Déjà, il faut savoir que tous ne sont pas d’accord et qu’il y a eu des votes, mais on peut tout de même dire qu’il y a une écrasante majorité (92%) de citoyens d’accord pour appeler le gouvernement à des « changements profonds », surtout dans les soins palliatifs qui, pour le moment, ne sont pas forcément proposés ou accordés à tous ceux qui en auraient besoin.
Ensuite, 76% sont pour l’Aide Active à Mourir (par euthanasie ou suicide assisté), et 23% sont contre, principalement car ils ont peur que les personnes vulnérables, dépendantes ou présentant des altérations du comportement ne prennent la décision de mourir sans avoir bien conscience de ce qu’elles font.
Enfin, la convention citoyenne a proposé un exemple de procédure qui permettrait d’encadrer les demandes d’Aide Active à Mourir. En gros, le patient devrait faire plusieurs demandes officielles, puis passer une évaluation de discernement (pour qu’on soit sûr qu’il comprenne bien les enjeux), puis refaire une demande avant qu’une commission décide ou non d’accorder l’Aide Active à Mourir. Bref, avec une procédure comme ça, on s’assurerait que les personnes qui demandent à mourir sont pleinement conscientes de ce qu’elles font, et pleinement décidées à aller jusqu’au bout.
Dans ce contexte, qui pourrait demander à mourir ?
Tous les citoyens ayant participé à la convention citoyenne ne sont pas d’accord (c’est normal), mais pour la majorité, il faudrait pouvoir justifier d’une situation incurable et d’une grande souffrance qui résiste aux traitements pour avoir le droit à une Aide Active à Mourir. Traduction : il faudrait avoir très mal, même sous médocs, et être sûr de ne jamais guérir. Ah oui, et il faudrait que la personne soit volontaire pour mourir, évidemment.

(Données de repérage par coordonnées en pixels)
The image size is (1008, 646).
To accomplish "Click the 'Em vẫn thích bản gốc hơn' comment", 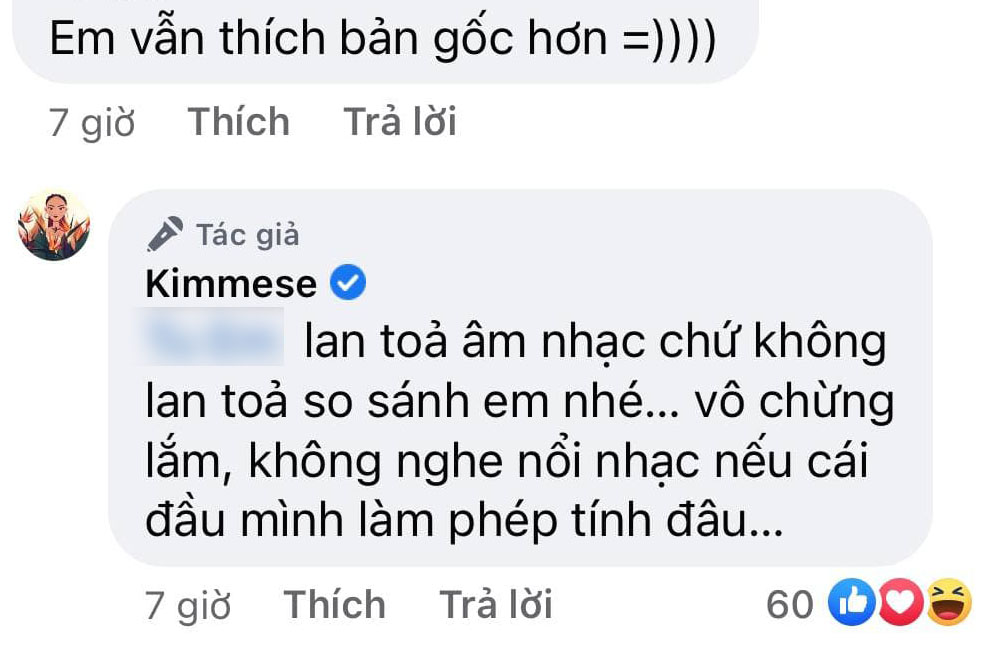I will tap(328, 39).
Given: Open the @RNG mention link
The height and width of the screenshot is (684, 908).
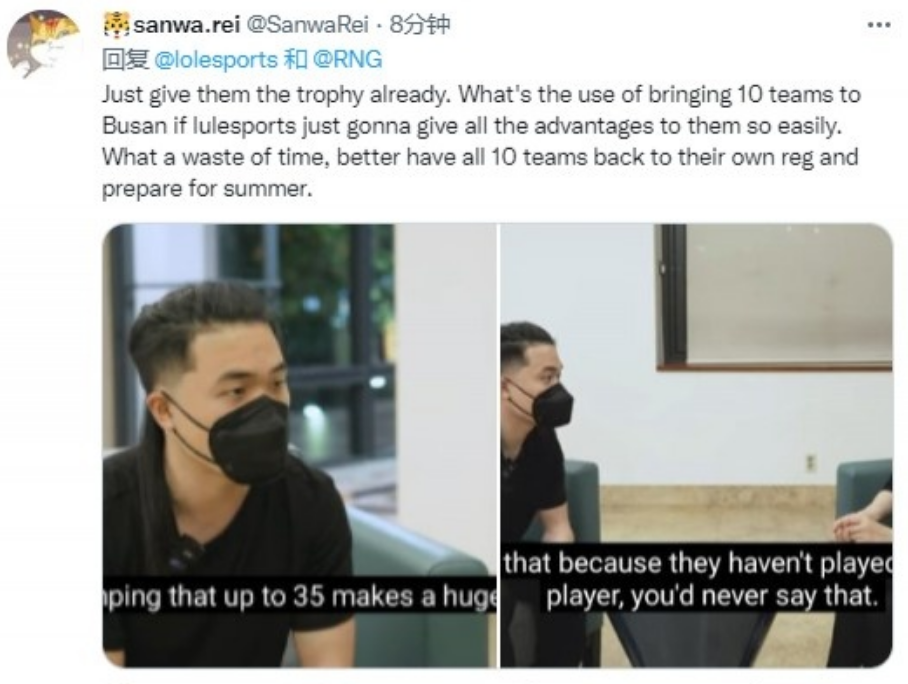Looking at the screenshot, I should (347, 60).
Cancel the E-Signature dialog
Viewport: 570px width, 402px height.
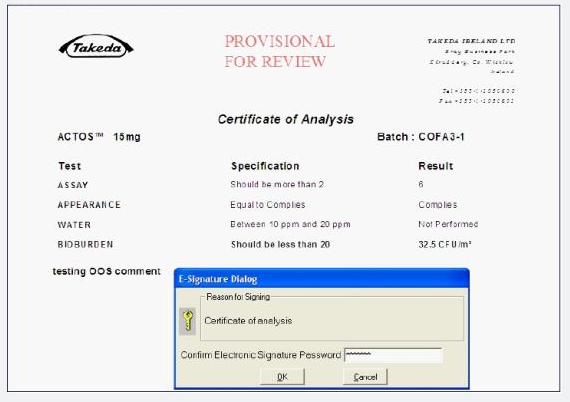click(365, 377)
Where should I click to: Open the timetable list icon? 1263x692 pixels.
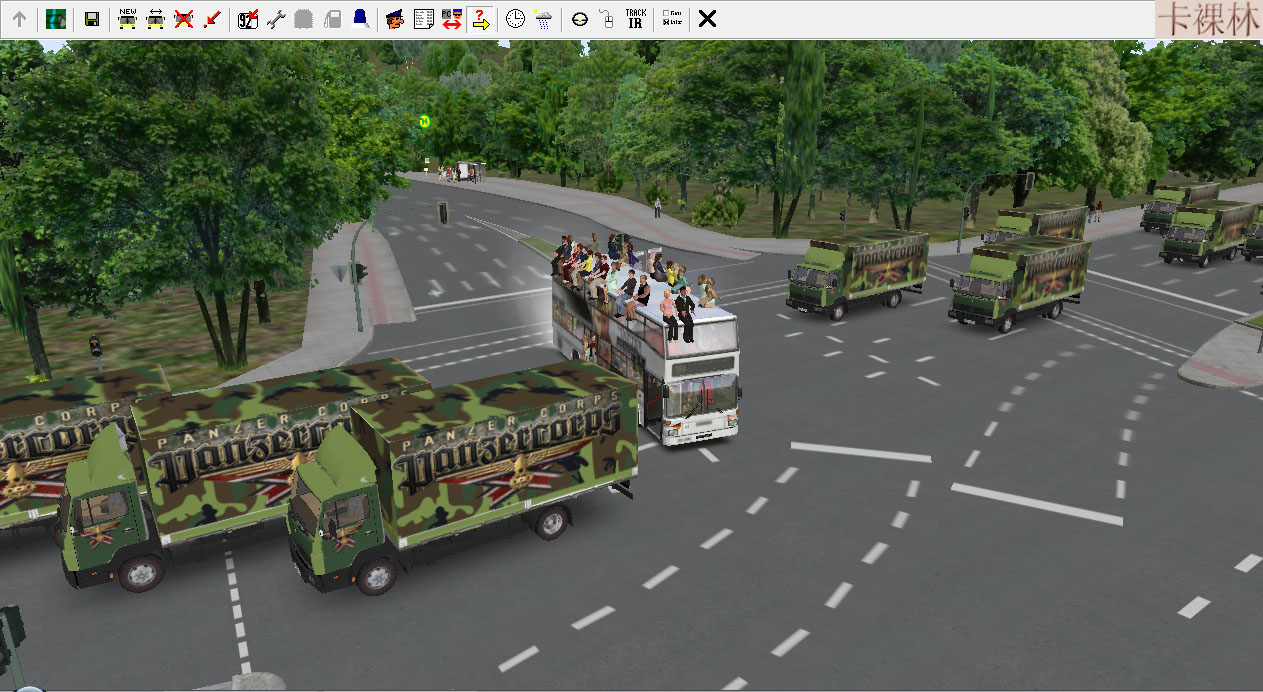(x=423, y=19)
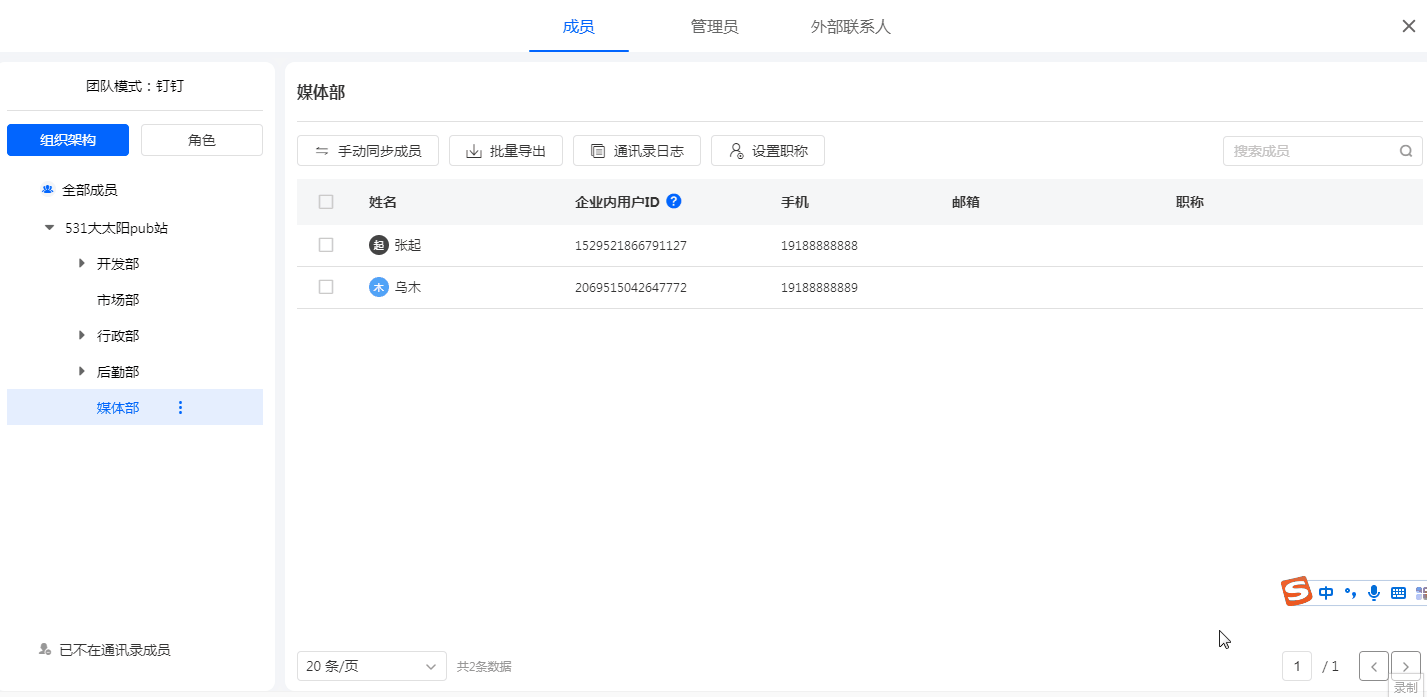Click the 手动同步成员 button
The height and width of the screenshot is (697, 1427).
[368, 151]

Travail à faire A. D'après le texte sur la fin de vie, quelle part des citoyens est favorable à l'Aide Active à Mourir ?
Travail à faire B. Recopiez le passage du texte sur la fin de vie qui va de « Enfin, la convention » à « demander à mourir ? », ces deux bouts compris.

Réponse A. 76 % des citoyens y sont favorables.

Réponse B.
Enfin, la convention citoyenne a proposé un exemple de procédure qui permettrait d’encadrer les demandes d’Aide Active à Mourir. En gros, le patient devrait faire plusieurs demandes officielles, puis passer une évaluation de discernement (pour qu’on soit sûr qu’il comprenne bien les enjeux), puis refaire une demande avant qu’une commission décide ou non d’accorder l’Aide Active à Mourir. Bref, avec une procédure comme ça, on s’assurerait que les personnes qui demandent à mourir sont pleinement conscientes de ce qu’elles font, et pleinement décidées à aller jusqu’au bout.
Dans ce contexte, qui pourrait demander à mourir ?